The role of low-complexity repeats in RNA–RNA interactions and a deep learning framework for duplex prediction

RNA-RNA interactions (RRIs) are fundamental to gene regulation and RNA processing, yet their molecular determinants remain unclear. In this work, we analyzed several large-scale RRI datasets and identified low-complexity repeats (LCRs), including simple tandem repeats, as key drivers of RRIs. Our findings reveal that LCRs enable thermodynamically stable interactions with multiple partners, positioning them as key hubs in RNA-RNA interaction networks. RNA-sequencing of the interactors of the Lhx1os lncRNA allowed to validate the importance of LCRs in shaping interactions potentially involved in neuronal development. Recognizing the pivotal role of sequence determinants, we developed RIME, a deep learning model that predicts RRIs by leveraging embeddings from a nucleic acid language model.
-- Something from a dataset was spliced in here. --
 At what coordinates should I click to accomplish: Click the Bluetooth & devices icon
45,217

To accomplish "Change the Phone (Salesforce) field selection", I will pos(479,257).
RIME outperforms traditional thermodynamics-based tools, successfully captures the role of LCRs and prioritizes high-confidence interactions, including those established by lncRNAs. RIME is freely available at https://tools.tartaglialab.com/rna_rna. Overall design: RNA sequencing of two independent Lh1xos pull-down experiments, which allowed the isolation of the Lhx1os lncRNA using 20 nt-long antisense biotinylated oligonucleotide probes in mESC-derived motor neurons. The experiments were performed employing two sets of probes, ODD and EVEN, targeting all the Lhx1os isoforms. A third set of probes, targeting the LacZ mRNA, was used as a negative control (LacZ). The enrichment in each pull-down sample was assessed by comparing it with the Input sample.